装丁が良かったので手に取りました。
元は携帯小説として連載されていたもの、とのこと。
携帯小説はあまり読んだことがなかったので、
ちょっと期待も込めて読んでみました。
……読了まで30分。
率直にいいますとほとんど何も印象に残りませんでした。
活字に慣れた人ですと、途中で苦しくなるかと思います。
(以下、若干のネタバレアリです)
ある日突然、少女が見知らぬ男たちに拉致され、
その中のリーダー格の殺人鬼(少年)に愛情を抱いてしまいます。
この設定についての是非は置いておくとして、
少女が殺人鬼に愛情を抱くに至る経緯が残念ながら安易。
心理描写がブツブツと細切れ(悲しい→優しい言葉かけられた→好き)で人物設定が心許なく、
また、感情の揺らぎ、展開の意外性、プロットの丁寧さといった工夫も見られませんでした。

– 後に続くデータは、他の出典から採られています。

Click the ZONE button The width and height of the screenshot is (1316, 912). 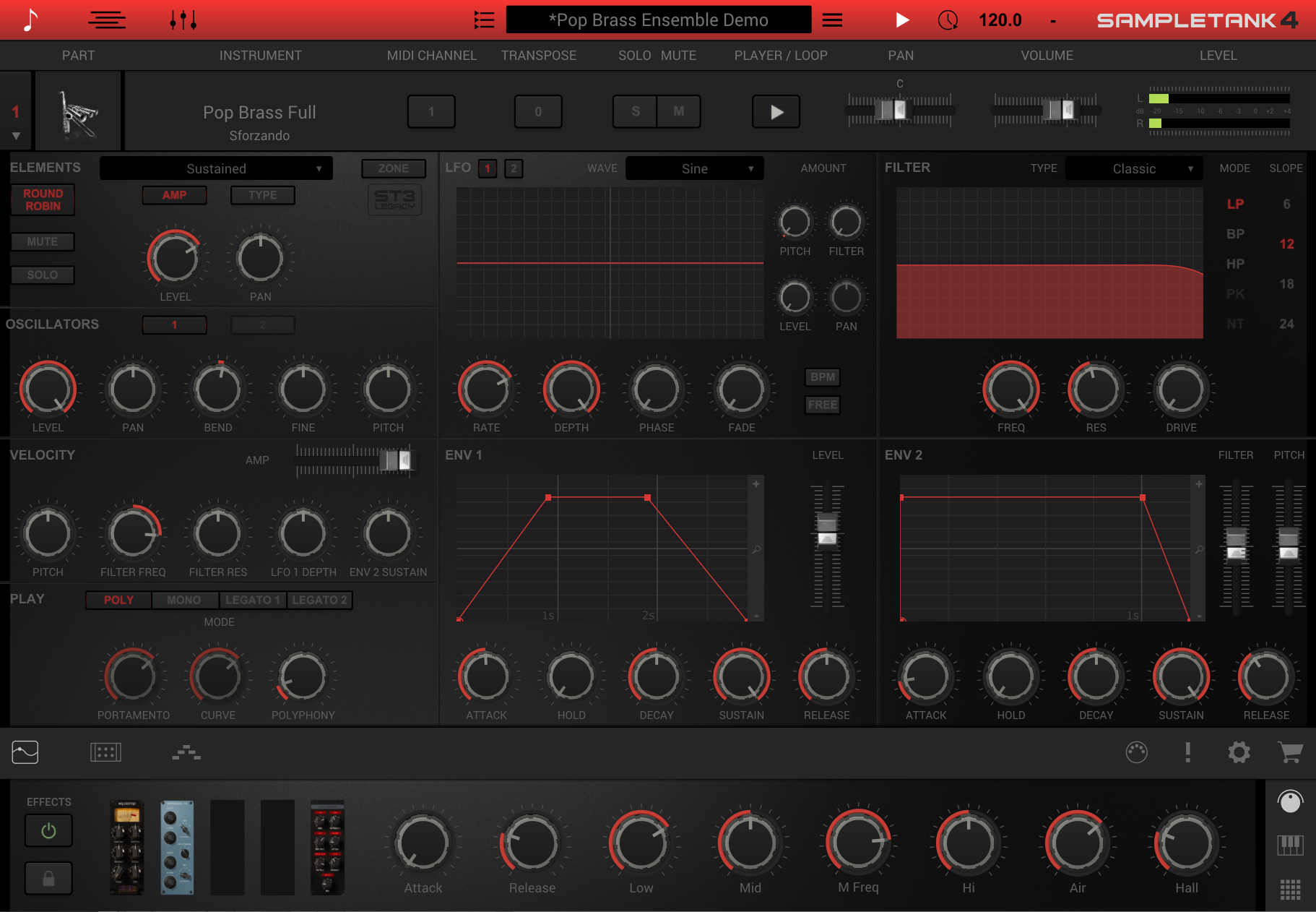pyautogui.click(x=393, y=168)
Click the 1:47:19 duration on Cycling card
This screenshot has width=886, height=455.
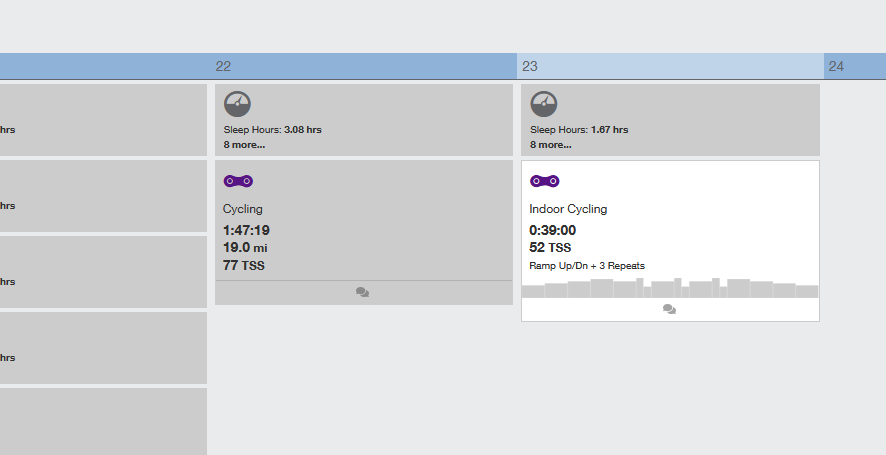246,230
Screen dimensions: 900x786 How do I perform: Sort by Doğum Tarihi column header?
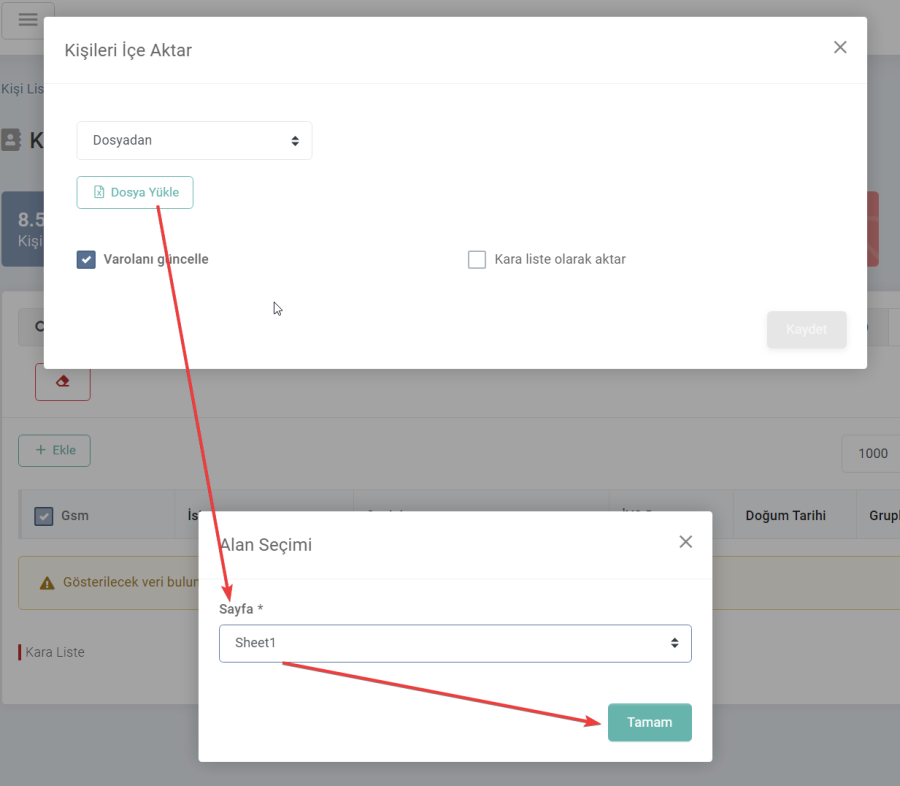[x=785, y=516]
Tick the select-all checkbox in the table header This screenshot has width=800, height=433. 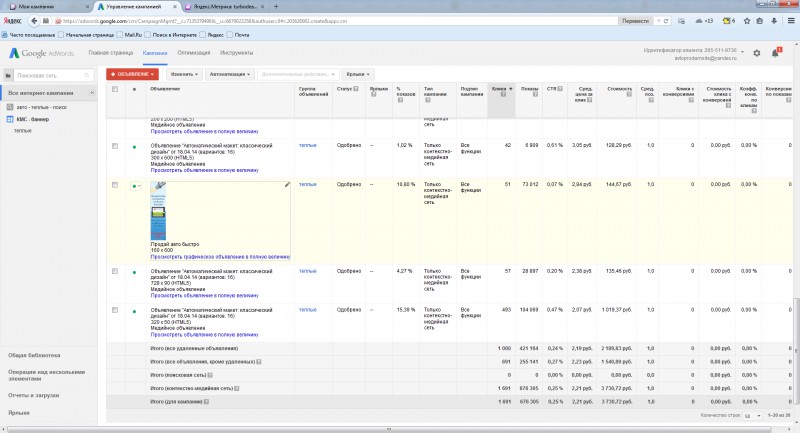(114, 90)
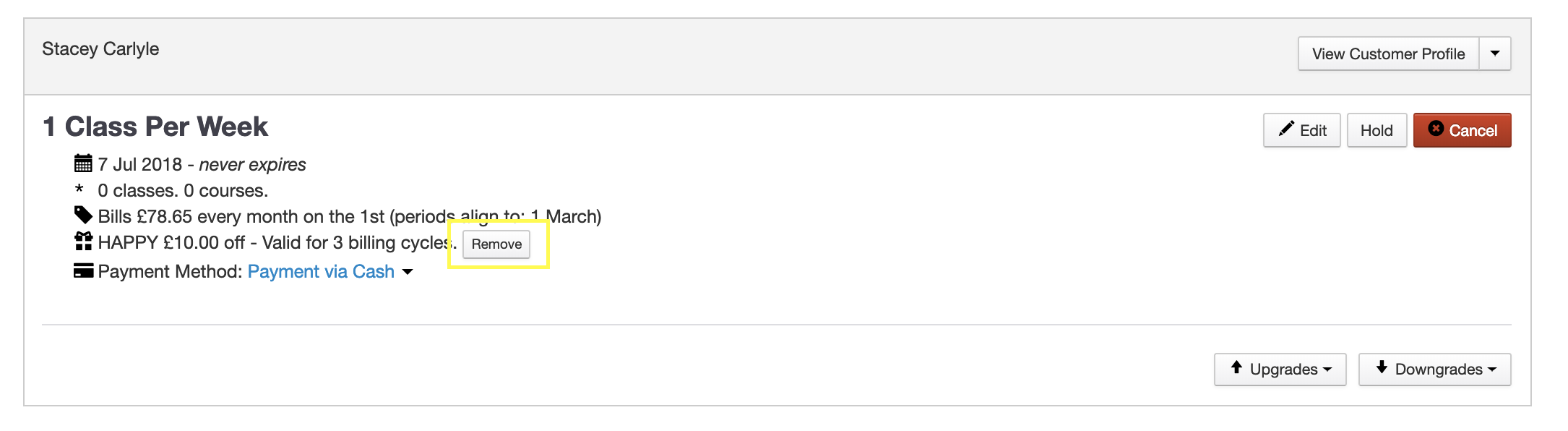Click the '0 classes. 0 courses.' text

183,190
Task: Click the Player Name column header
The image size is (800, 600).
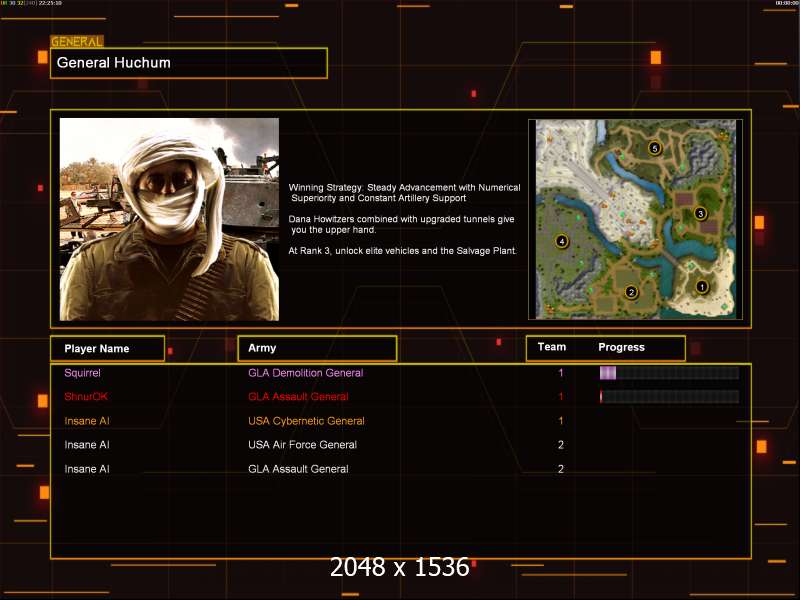Action: (108, 348)
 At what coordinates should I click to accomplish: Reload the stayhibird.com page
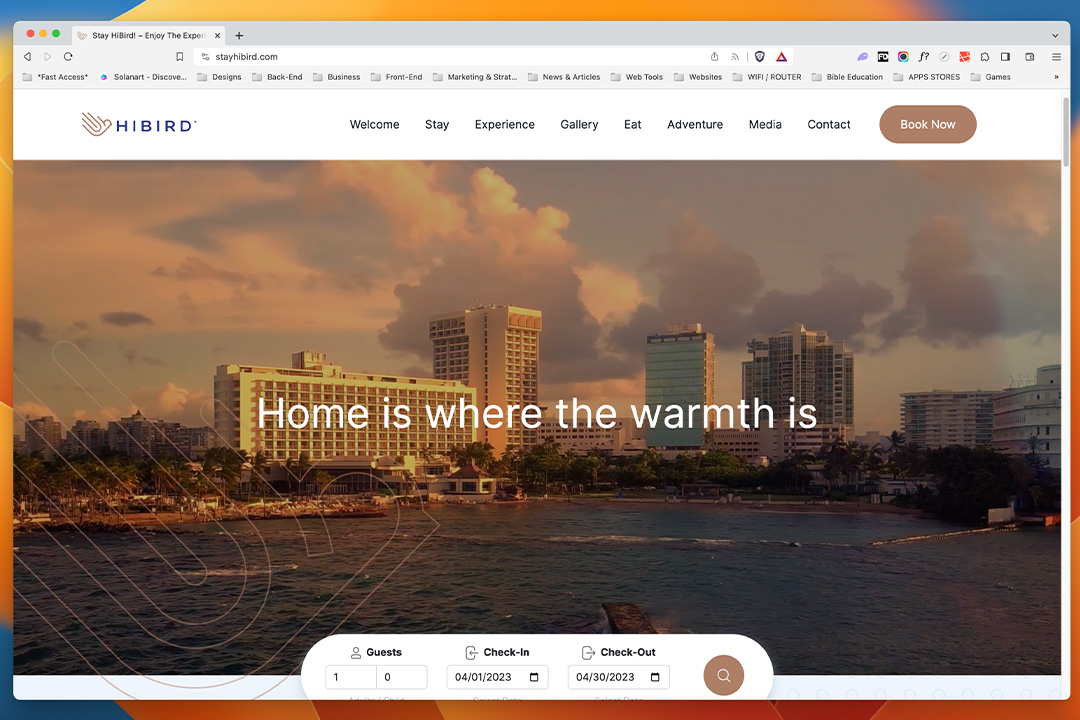point(67,57)
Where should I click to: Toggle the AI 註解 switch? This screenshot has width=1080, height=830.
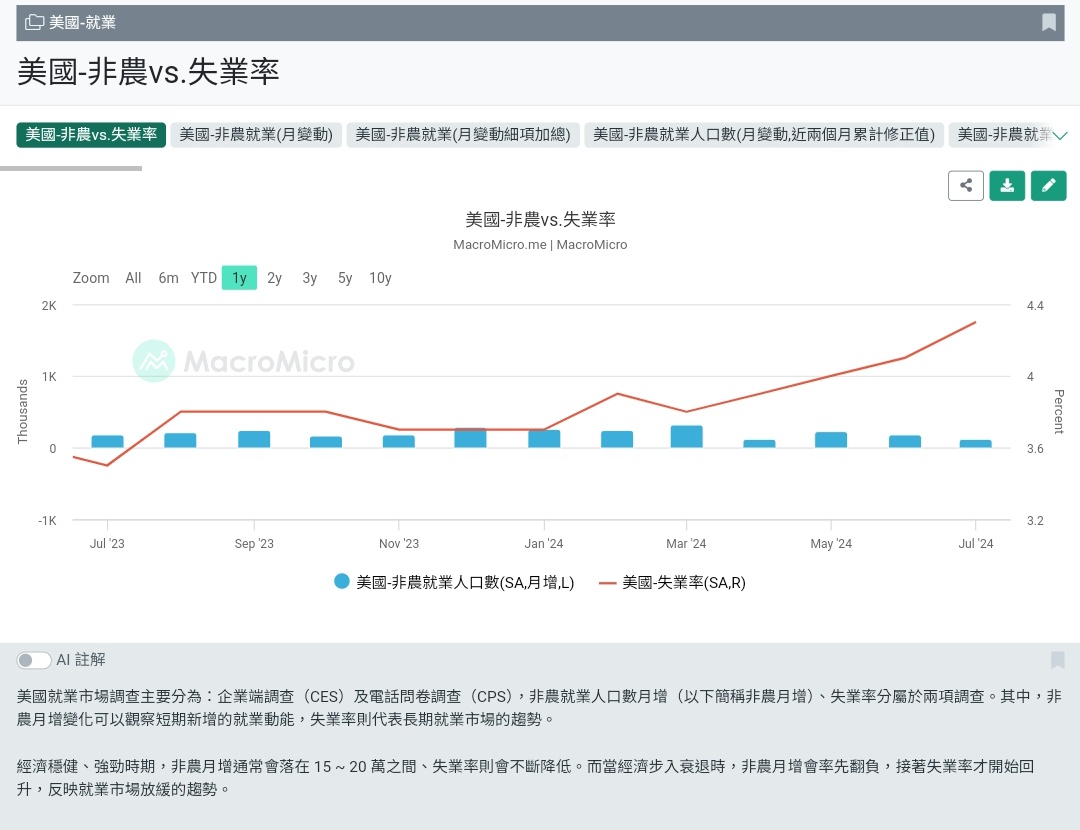[x=34, y=660]
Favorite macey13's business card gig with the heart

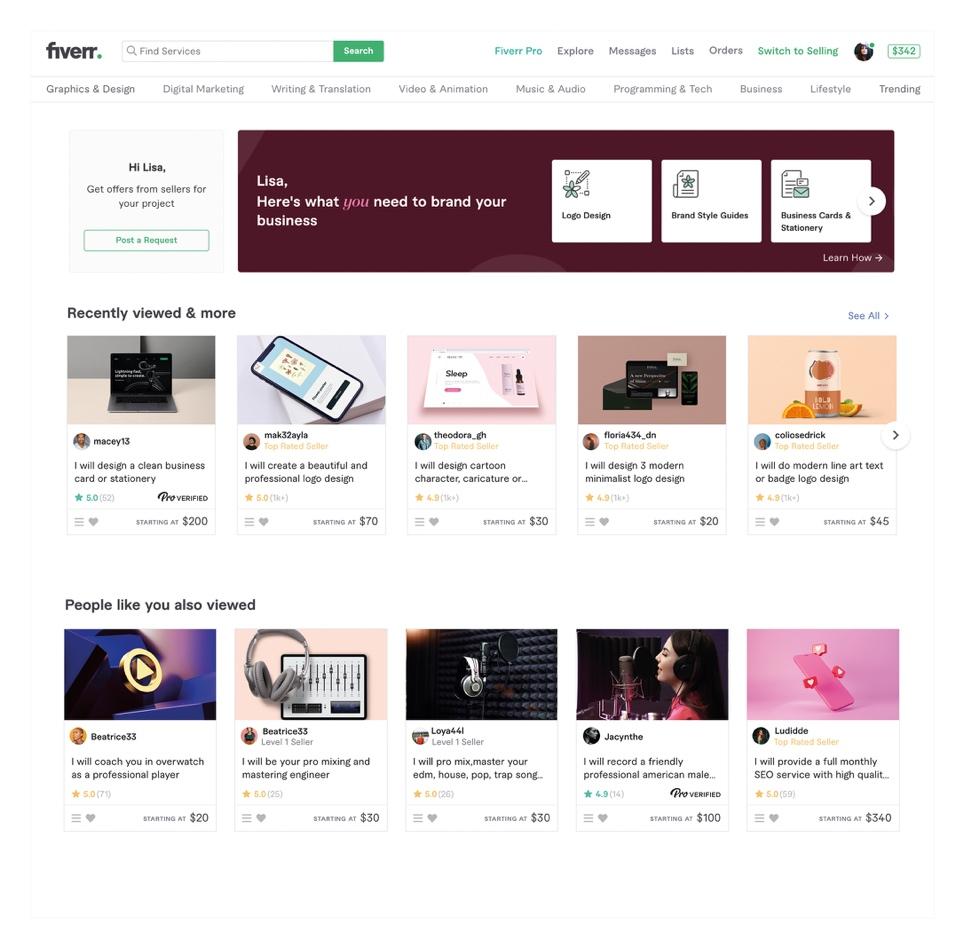click(93, 522)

非現実的な展開に翻弄される少女に感情移入する、という向きもあるようですが、
少女の苦悩や煩悶が、どうにも自家中毒に思えてしまうのは、
少女以外の登場人物があまりにティピカルで、
少女の都合のいいようにしか動いていないように見えるからかもしれません。
犯罪者に恋をすると言えば「ストックホルム症候群」です。
著者も作品中でそのことに触れて、少女の愛情はそれとは違う、
真の愛情なのだ、というような運びとなっているのですが、
残念にもその深みが伝わってきませんでした。
最近は携帯のゲームで「ベツカレ」などのいわゆる妄想彼氏を愛でる流行がありますけど、
この小説に出てくる殺人鬼はまさにそのベツカレの最たるようなもののように感じました。